Exercise brief
Render the entries from their first line up to and including the line that contains "pos(370,248)" as a Markdown table with two columns, Row and Line text. Number the lines consecutively and omit any blank lines.

= = = = =

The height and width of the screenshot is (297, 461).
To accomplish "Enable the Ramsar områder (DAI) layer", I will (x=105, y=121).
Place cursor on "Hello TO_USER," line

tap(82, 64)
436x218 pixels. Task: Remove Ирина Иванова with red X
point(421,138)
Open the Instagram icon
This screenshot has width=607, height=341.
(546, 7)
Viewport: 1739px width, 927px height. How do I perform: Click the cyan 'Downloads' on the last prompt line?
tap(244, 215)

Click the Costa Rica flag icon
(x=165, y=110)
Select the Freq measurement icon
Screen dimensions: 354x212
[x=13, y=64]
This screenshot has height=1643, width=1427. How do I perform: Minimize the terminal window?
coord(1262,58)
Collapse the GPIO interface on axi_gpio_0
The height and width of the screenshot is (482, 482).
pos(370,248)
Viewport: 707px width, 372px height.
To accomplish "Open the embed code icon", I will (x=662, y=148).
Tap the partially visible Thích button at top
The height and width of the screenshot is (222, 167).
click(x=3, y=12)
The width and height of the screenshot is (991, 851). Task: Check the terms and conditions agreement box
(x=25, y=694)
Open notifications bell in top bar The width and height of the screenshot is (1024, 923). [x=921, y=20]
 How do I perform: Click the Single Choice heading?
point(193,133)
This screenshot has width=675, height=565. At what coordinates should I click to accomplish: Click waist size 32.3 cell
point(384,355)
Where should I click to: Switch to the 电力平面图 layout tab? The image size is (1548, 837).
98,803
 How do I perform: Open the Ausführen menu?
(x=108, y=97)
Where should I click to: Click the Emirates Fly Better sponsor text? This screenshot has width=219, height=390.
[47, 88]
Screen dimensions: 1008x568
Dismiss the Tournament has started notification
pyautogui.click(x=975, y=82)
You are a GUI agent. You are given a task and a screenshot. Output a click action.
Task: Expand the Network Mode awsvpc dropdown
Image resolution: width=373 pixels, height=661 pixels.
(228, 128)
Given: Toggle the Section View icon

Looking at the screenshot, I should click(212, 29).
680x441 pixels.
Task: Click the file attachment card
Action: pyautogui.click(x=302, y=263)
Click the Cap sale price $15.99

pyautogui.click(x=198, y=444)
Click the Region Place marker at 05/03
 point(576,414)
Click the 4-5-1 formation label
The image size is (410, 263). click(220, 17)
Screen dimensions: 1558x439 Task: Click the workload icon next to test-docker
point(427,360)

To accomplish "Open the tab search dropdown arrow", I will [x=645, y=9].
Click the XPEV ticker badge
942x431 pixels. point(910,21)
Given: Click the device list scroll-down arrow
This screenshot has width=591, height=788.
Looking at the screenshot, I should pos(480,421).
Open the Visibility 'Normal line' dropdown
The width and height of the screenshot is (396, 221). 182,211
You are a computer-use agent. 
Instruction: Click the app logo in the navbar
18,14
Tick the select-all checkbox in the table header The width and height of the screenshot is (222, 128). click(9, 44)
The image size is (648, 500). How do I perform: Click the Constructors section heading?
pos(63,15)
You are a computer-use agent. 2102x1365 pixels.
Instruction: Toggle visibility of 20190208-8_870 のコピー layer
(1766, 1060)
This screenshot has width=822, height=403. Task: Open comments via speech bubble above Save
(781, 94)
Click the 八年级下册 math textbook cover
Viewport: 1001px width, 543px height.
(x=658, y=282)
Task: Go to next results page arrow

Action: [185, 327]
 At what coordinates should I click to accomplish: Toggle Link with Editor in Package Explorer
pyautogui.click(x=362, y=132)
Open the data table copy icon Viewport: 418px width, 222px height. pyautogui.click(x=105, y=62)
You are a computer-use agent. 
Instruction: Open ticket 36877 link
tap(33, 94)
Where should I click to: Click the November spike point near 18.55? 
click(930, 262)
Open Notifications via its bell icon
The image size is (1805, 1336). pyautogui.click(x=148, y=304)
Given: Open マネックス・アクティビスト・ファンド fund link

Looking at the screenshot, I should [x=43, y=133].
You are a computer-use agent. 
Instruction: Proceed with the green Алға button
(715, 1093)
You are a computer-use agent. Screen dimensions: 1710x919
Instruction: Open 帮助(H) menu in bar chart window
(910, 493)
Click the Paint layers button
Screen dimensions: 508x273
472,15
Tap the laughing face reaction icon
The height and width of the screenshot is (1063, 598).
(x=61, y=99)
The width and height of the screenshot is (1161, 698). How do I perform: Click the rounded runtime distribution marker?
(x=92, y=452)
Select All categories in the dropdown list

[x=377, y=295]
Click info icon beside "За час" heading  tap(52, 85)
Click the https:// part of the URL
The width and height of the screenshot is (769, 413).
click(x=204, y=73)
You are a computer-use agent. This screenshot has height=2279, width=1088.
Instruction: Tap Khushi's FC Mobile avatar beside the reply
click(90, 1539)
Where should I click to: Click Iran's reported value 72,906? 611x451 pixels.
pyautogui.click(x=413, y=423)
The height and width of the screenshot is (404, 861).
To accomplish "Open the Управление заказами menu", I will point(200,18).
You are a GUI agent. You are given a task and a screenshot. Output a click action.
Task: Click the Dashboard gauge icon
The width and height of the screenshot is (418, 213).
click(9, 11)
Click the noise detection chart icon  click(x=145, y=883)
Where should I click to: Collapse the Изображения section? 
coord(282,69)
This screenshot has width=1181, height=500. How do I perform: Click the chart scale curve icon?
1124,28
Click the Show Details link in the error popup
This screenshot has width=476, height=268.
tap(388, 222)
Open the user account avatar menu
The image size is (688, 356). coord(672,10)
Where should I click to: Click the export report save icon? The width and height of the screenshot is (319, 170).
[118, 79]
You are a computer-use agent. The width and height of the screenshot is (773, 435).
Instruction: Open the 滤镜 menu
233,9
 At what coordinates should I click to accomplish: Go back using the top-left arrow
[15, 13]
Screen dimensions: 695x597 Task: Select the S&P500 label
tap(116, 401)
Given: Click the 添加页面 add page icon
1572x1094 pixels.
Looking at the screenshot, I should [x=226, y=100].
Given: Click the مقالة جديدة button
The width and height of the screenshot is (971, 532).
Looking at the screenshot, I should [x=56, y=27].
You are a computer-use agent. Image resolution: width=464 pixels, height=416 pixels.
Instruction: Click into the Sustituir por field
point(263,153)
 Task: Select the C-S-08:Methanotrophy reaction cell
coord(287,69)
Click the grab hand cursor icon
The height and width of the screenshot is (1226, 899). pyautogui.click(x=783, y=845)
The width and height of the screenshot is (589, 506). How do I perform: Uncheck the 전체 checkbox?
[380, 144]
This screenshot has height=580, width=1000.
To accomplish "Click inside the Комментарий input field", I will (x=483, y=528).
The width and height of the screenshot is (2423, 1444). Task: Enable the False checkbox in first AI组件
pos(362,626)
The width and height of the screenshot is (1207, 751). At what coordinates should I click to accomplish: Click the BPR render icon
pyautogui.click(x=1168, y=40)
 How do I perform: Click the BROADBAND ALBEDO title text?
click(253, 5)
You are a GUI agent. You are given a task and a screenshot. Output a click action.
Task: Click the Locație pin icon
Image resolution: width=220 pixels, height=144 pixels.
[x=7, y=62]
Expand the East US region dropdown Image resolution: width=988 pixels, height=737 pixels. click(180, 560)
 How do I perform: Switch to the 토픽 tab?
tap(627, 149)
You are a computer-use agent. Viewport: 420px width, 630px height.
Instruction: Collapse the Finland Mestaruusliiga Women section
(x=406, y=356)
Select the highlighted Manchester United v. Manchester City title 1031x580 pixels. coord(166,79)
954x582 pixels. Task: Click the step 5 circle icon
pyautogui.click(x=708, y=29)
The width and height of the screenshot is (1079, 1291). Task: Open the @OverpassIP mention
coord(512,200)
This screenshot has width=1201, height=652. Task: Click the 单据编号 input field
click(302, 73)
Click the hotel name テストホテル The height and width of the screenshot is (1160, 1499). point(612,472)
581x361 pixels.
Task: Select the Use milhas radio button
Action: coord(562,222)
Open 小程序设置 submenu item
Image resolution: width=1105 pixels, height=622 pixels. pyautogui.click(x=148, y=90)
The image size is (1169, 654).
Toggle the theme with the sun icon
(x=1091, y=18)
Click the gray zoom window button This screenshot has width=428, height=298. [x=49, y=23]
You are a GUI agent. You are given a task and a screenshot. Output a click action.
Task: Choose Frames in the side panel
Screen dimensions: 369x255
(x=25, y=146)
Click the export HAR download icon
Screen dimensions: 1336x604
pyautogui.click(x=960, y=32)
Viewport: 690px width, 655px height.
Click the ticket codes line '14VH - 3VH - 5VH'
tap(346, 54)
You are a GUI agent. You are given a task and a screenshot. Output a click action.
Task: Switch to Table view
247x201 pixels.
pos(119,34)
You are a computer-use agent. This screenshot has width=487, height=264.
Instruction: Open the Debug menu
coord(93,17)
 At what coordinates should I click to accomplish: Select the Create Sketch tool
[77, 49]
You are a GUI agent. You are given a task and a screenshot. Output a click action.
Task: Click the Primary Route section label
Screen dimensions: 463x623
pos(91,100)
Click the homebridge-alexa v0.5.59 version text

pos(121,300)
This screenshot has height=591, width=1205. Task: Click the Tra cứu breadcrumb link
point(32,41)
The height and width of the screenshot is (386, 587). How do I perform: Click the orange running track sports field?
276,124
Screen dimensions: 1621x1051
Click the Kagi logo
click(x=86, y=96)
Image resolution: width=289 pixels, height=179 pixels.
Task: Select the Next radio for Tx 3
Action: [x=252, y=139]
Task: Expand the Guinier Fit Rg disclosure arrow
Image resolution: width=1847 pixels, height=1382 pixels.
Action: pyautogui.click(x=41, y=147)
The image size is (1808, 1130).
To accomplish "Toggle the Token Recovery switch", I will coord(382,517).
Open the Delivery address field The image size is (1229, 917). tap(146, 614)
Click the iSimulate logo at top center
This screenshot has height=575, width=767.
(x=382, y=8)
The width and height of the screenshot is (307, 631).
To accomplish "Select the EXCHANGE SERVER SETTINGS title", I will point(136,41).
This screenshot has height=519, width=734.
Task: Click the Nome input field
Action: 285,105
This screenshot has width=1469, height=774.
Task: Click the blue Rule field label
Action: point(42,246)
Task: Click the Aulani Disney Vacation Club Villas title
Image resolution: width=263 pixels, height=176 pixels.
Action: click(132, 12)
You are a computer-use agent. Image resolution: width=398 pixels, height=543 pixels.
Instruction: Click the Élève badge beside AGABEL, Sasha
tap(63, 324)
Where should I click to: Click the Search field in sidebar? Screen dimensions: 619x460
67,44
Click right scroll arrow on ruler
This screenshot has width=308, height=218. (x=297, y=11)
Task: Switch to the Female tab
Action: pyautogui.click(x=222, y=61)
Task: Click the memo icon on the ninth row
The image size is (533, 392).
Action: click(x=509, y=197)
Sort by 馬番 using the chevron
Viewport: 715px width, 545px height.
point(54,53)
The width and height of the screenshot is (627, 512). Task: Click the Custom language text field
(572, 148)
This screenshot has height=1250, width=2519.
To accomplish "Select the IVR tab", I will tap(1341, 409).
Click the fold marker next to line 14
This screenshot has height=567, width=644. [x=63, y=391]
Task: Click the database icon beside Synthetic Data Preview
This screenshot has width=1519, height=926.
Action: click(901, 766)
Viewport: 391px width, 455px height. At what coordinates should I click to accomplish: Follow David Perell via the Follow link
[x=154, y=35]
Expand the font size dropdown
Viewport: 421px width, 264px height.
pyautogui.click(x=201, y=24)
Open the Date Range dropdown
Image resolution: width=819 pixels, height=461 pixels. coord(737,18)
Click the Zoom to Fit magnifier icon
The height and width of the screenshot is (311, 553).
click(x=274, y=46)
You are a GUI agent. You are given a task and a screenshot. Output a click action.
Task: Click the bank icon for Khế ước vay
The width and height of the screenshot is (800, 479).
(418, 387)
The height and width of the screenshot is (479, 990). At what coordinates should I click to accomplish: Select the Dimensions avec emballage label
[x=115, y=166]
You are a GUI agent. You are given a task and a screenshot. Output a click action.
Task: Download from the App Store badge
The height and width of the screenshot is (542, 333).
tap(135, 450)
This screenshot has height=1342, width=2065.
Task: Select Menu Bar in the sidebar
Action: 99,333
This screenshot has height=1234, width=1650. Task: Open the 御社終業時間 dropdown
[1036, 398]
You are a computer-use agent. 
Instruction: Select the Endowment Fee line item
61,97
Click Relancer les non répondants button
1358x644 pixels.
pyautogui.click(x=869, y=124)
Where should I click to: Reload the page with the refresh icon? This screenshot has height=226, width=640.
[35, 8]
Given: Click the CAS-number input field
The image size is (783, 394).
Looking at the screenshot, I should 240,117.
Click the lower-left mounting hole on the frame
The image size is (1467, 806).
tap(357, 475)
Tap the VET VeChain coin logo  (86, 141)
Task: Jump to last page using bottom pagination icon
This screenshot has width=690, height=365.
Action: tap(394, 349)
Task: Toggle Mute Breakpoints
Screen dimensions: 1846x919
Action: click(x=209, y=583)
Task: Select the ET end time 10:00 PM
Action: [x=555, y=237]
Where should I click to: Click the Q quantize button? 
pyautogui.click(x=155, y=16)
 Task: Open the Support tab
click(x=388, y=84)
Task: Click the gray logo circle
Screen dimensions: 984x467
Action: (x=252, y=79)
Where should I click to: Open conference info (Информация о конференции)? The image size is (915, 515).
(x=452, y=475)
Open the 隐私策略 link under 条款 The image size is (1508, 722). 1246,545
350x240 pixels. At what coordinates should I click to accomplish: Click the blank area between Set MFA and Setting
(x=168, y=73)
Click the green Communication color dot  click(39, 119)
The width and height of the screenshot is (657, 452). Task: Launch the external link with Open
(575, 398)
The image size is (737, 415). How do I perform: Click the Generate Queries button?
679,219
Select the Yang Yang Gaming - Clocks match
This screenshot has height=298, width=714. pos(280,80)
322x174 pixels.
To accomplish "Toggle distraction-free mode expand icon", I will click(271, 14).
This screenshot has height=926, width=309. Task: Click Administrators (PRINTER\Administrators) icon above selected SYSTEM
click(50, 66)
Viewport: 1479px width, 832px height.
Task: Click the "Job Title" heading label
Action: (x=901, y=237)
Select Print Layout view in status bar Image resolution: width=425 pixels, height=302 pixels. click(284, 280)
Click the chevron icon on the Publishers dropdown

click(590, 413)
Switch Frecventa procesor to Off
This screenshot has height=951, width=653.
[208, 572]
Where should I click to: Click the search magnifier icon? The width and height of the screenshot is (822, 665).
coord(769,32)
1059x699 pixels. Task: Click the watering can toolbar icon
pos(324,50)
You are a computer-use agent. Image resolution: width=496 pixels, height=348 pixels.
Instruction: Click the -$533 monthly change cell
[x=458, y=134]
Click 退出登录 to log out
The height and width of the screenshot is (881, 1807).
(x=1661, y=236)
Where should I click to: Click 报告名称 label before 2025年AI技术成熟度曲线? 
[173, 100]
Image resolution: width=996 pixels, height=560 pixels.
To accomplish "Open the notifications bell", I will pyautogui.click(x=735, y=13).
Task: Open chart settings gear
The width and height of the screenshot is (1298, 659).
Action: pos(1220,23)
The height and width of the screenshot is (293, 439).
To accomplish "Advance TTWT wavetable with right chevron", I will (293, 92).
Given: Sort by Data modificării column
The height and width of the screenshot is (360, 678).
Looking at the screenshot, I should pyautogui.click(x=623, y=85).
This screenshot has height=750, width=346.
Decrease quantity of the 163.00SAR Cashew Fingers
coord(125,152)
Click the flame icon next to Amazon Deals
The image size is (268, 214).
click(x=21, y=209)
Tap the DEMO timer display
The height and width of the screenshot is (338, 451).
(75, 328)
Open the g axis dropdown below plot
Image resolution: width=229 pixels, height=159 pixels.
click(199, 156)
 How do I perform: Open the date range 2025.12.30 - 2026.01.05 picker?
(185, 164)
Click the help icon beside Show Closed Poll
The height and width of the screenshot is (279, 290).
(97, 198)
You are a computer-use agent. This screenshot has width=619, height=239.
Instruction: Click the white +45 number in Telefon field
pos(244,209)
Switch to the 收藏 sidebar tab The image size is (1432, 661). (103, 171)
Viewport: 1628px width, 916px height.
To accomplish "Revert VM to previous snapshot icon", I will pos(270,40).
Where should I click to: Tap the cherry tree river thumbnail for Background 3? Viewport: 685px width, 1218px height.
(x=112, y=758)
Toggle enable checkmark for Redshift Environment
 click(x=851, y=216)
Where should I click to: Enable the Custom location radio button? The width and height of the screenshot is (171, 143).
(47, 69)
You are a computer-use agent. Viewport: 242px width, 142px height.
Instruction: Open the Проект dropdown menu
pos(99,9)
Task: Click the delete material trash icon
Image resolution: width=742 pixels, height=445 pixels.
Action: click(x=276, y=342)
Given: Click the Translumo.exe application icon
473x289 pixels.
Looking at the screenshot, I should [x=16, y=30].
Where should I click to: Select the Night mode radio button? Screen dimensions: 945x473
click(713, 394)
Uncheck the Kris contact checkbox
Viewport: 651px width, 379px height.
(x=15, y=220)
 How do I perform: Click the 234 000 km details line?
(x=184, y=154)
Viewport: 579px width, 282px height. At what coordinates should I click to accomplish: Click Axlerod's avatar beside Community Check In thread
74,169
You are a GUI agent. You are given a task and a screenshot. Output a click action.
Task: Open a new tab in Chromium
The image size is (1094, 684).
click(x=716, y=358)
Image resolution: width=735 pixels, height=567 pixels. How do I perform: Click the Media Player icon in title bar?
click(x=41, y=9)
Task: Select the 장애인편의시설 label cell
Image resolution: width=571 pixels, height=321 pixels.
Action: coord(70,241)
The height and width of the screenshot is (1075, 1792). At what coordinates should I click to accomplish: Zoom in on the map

= = = = =

Output of the exercise
| Row | Line text |
|---|---|
| 1 | The height and width of the screenshot is (297, 461). |
| 2 | To accomplish "Enable the Ramsar områder (DAI) layer", I will (x=105, y=121). |
| 3 | Place cursor on "Hello TO_USER," line |
| 4 | tap(82, 64) |
| 5 | 436x218 pixels. Task: Remove Ирина Иванова with red X |
| 6 | point(421,138) |
| 7 | Open the Instagram icon |
| 8 | This screenshot has width=607, height=341. |
| 9 | (546, 7) |
| 10 | Viewport: 1739px width, 927px height. How do I perform: Click the cyan 'Downloads' on the last prompt line? |
| 11 | tap(244, 215) |
| 12 | Click the Costa Rica flag icon |
| 13 | (x=165, y=110) |
| 14 | Select the Freq measurement icon |
| 15 | Screen dimensions: 354x212 |
| 16 | [x=13, y=64] |
| 17 | This screenshot has height=1643, width=1427. How do I perform: Minimize the terminal window? |
| 18 | coord(1262,58) |
| 19 | Collapse the GPIO interface on axi_gpio_0 |
| 20 | The height and width of the screenshot is (482, 482). |
| 21 | pos(370,248) |